Town pursues grant to renovate Diamond Hill ski lodge

Town pursues grant to renovate Diamond Hill ski lodge

A previous rendering shows what the ski lodge at Diamond Hill Park could look like after renovations.

CUMBERLAND – A significant domino in the long-planned improvements to Diamond Hill Park could fall under a plan to use $400,000 to renovate the park’s notoriously homely ski lodge.

The Town Council last week approved a maximum $400,000 large recreational grant application to the Rhode Island Department of Environmental Management, drafted by busy grant writer Lisa Andoscia, to upgrade the old building. The plan is centered on making the ski lodge a place that promotes health and wellness and enhances quality of life for multiple generations of Cumberland residents.

A major goal here, said Andoscia, is to consolidate and centralize the town’s summer camps, which are spread among several schools. A renovated lodge would provide shelter during stormy weather and create more connectivity within the park, including its event spaces, trails, and athletic fields.

The grant would pay for a new ADA entrance, restrooms, and renovation of community rooms. It needed council approval because it requires a 20 percent match in cash or in-kind contributions by the town.

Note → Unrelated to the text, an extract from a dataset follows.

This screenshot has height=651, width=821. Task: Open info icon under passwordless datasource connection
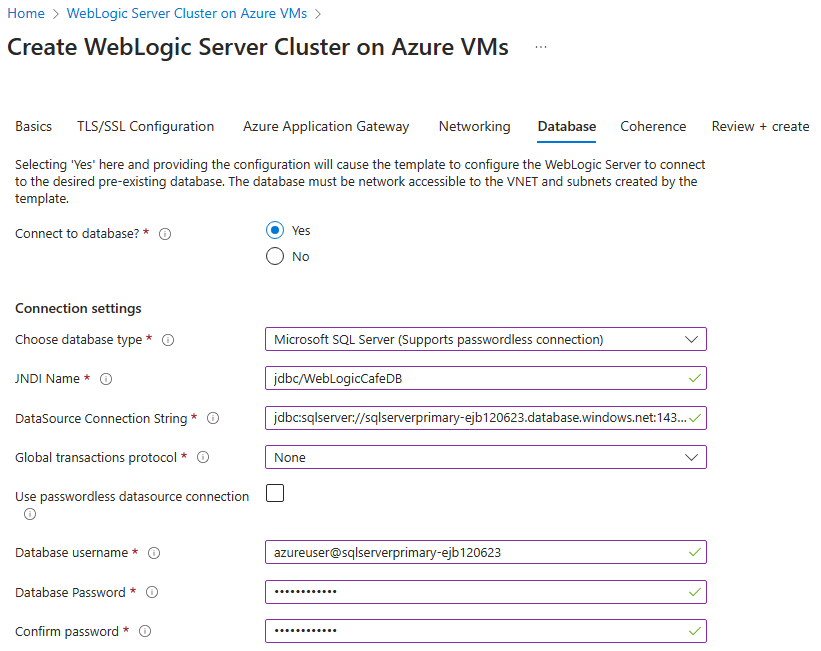tap(30, 514)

Councilor Bob Shaw asked why the town chose to back out of an additional $100,000 small grant for field upgrades, as officials have long talked about the grants together, and Andoscia responded that after having a conversation with a RIDEM representative, the agency would simply not award two grants for one property.

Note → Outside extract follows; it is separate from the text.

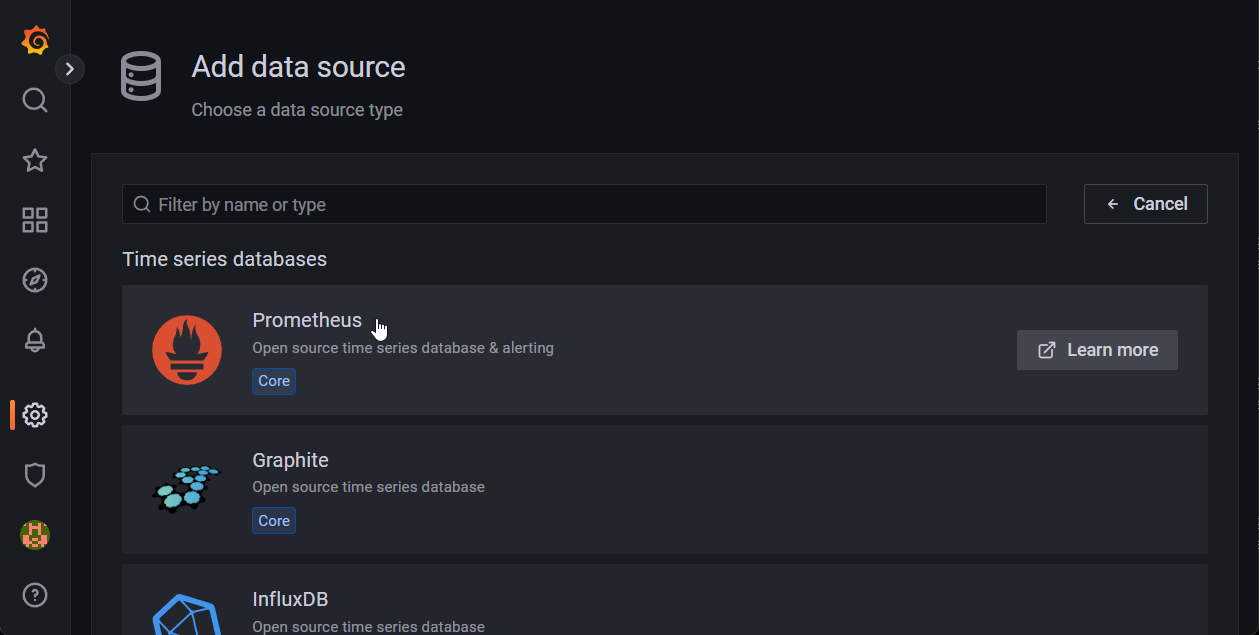Select the Prometheus data source
This screenshot has height=635, width=1259.
click(x=307, y=320)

Another grant would add to recent momentum for this well-worn park long stuck in a sort of holding pattern as various parties have debated its future. State Sen. Ryan Pearson and Rep. Alex Marszalkowski announced a second $300,000 RIDEM grant in the state budget for park improvements in October, adding to a $300,000 grant announced a year earlier. Submissions for the latest grant round were due this week.

Councilor Lisa Beaulieu asked at the Dec. 4 council meeting whether the footprint of the ski lodge would remain the same under this latest plan, after some talk of realigning it to tie it into other planned new amenities behind it.

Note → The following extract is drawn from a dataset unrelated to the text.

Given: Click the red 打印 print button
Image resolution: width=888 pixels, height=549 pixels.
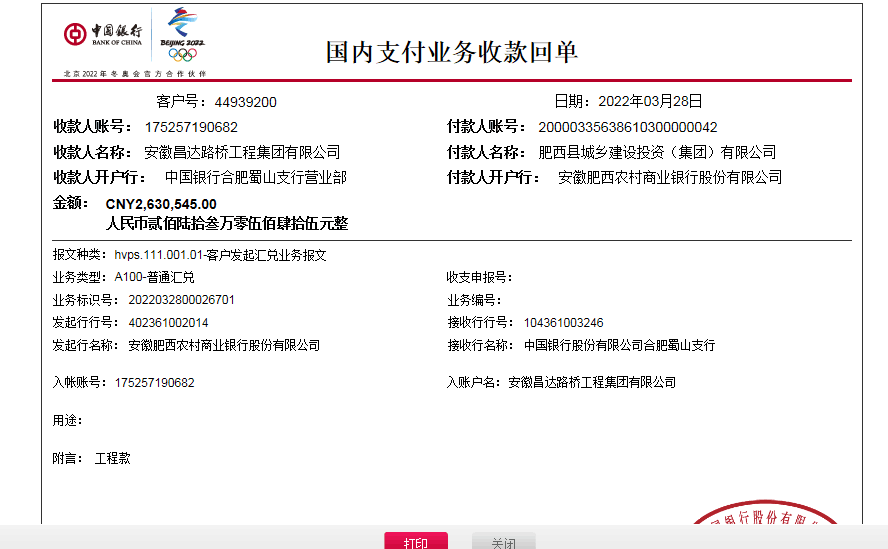Looking at the screenshot, I should click(416, 542).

Mayor Jeff Mutter responded that after some discussion on a potential demolition, officials believe keeping the same footprint will save some money. There have long been concerns about air quality in the building, he said, but those concerns were recently “proven to be not true” through testing.

A $100,000 smaller grant, if it had been applied for, would have gone toward adding bathrooms and a concession stand next to the park’s athletic fields, said Mutter.

In late September, Mutter revealed the latest conceptual plans for revamping the park prior to a brainstorming session with the community.

That plan calls for creating a family play field with various amenities surrounding it directly behind the ski lodge, with lost parking there reclaimed elsewhere. Traffic configurations within the park would be moved around with the creation of more distinct and well-defined areas.

An expert working for the town said at that time that the ski lodge would likely be realigned.

Cumberland continues to model its efforts at park upgrades after North Providence’s Meehan Overlook at Notte Park. Andoscia is also the grant writer for that town.